Tax Law - FBR Dispute
WON
Overturning Incorrect Tax Assessment Through Tribunal Appeal
Handled By
Muhammad Ahmed Qureshi
Location
Islamabad
Case Background
Client, a manufacturing business, received a tax assessment order from FBR alleging under-declaration of income and disallowing legitimate business expenses.

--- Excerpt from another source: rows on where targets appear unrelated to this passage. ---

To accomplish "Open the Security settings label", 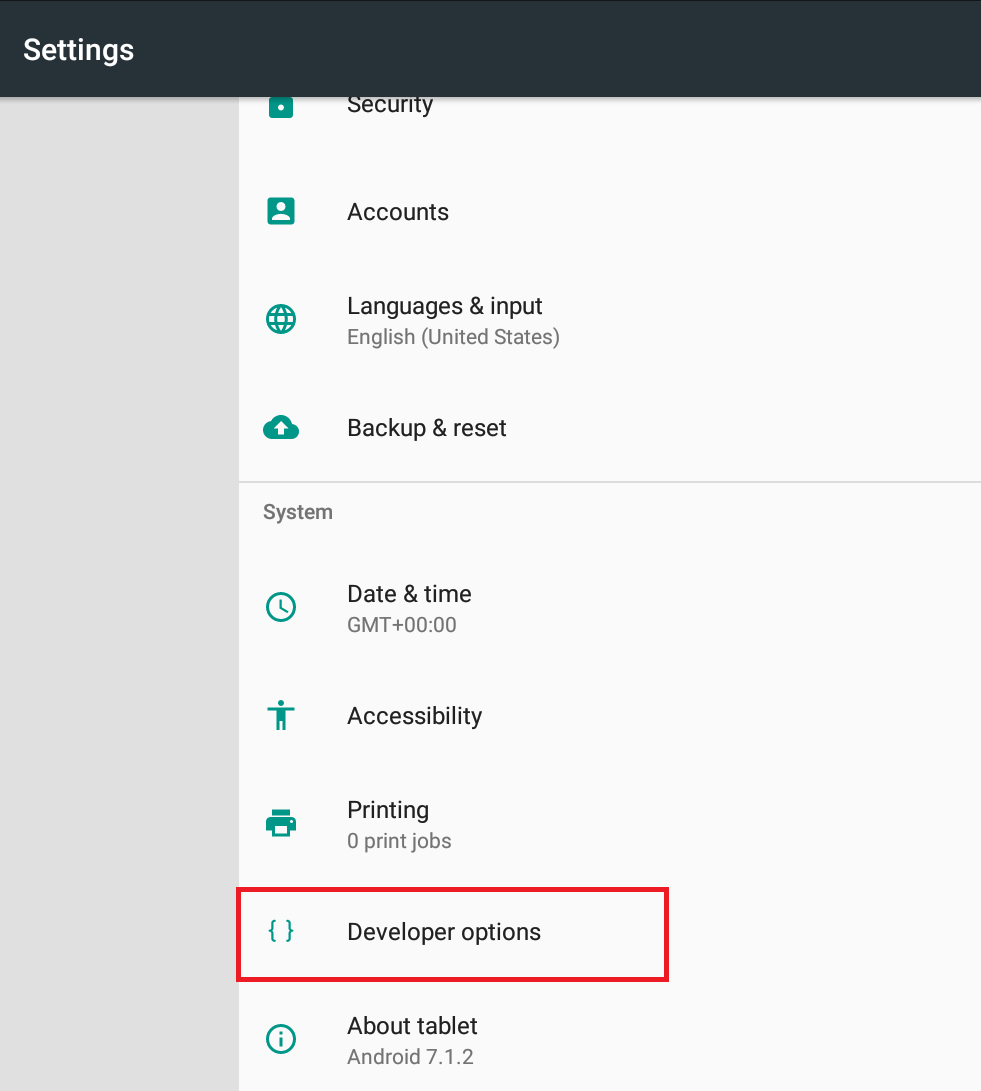I will click(390, 105).
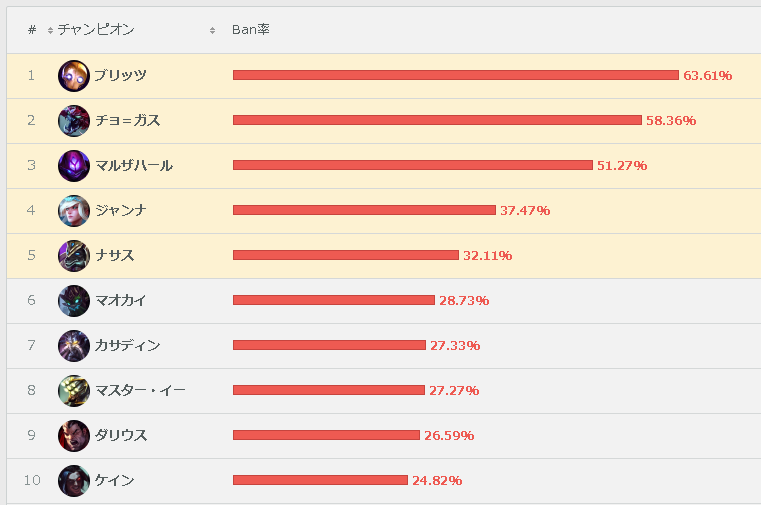Viewport: 761px width, 505px height.
Task: Click the チャンピオン column header text
Action: pyautogui.click(x=96, y=30)
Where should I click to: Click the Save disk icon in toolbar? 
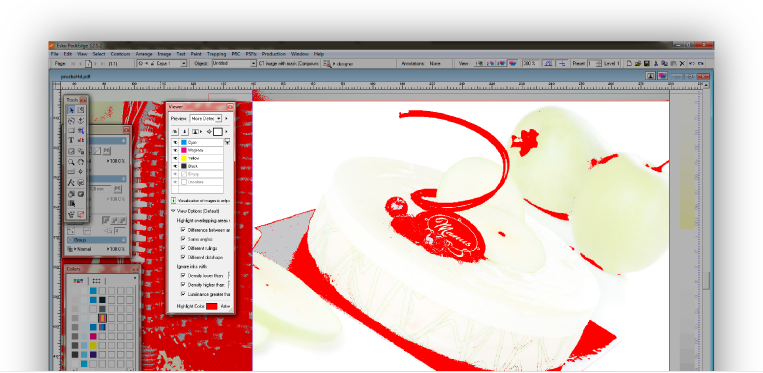646,63
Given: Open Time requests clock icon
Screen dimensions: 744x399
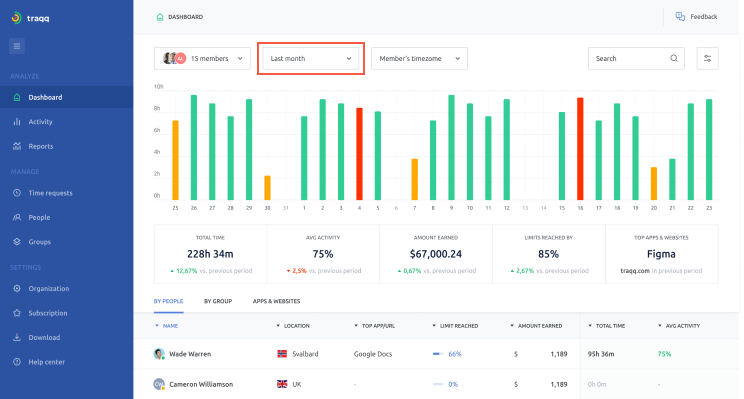Looking at the screenshot, I should [17, 193].
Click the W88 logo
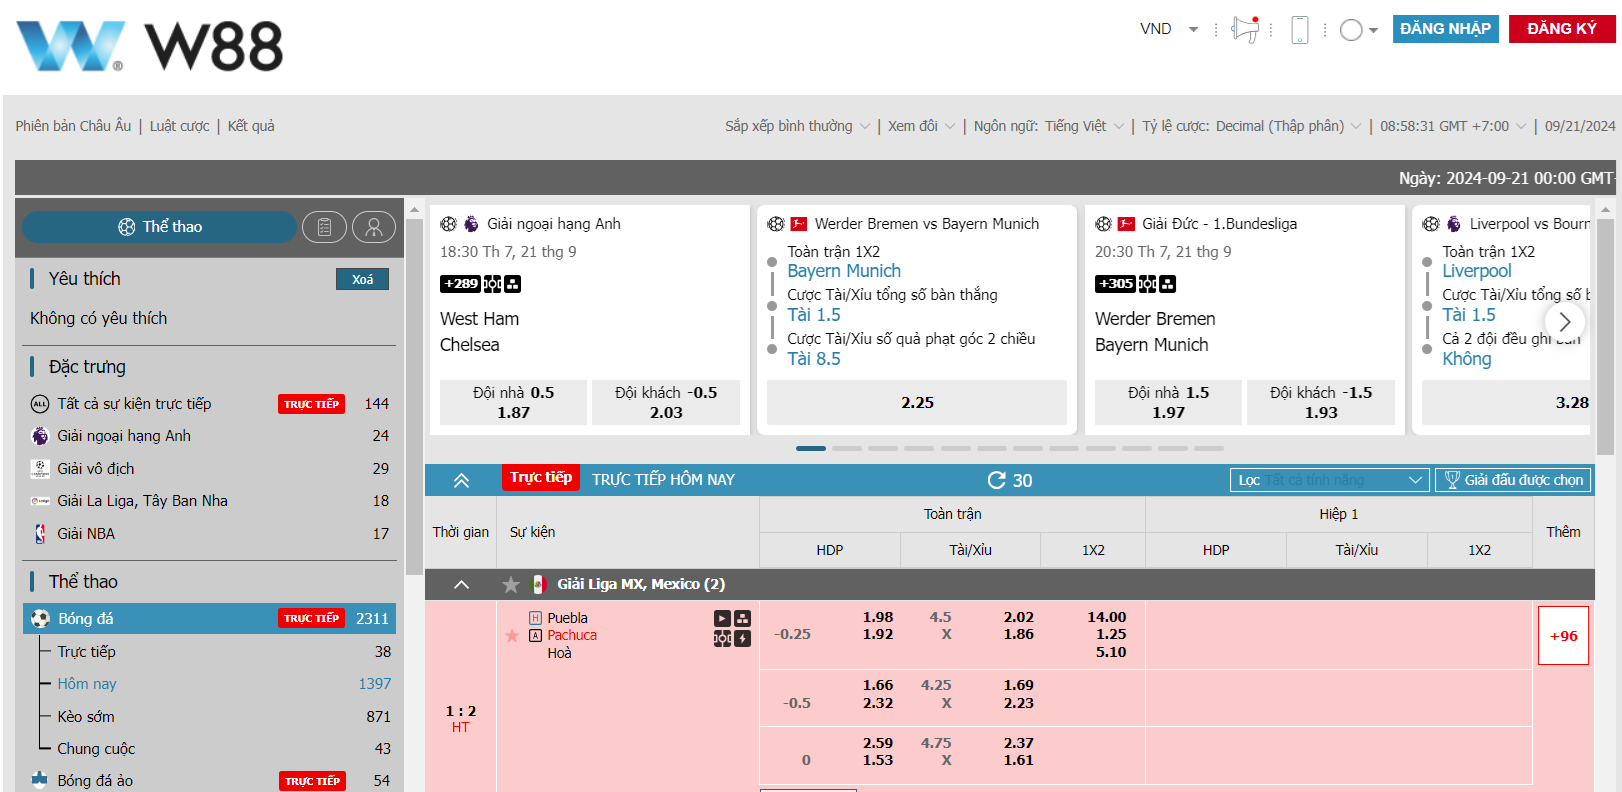The height and width of the screenshot is (792, 1622). click(150, 46)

The assessed additional tax liability exceeded Rs. 1.2 crore plus penalties.
Legal Challenge
Challenges: (1) complex factual matrix involving multiple tax years and transactions, (2) FBR's reliance on presumptive assessment methodology, (3) need to reconstruct business records from partial documentation, and (4) tight statutory timelines for appeal.
Legal Strategy
Our approach: (1) conducted detailed forensic review of client's financial records to identify allowable deductions, (2) engaged chartered accountant expert to prepare alternative computation, (3) compiled comparative industry data to support profit margins, and (4) filed comprehensive appeal with legal arguments challenging FBR's methodology under applicable provisions of Income Tax Ordinance 2001.
Final Outcome
Tribunal allowed the appeal in part: (1) reduced additional tax liability by 78%, (2) waived all penalties finding no willful default, (3) directed FBR to issue revised assessment within 30 days. Client saved approximately Rs. 95 lakh in tax and penalties. Matter concluded with no further appeals by FBR.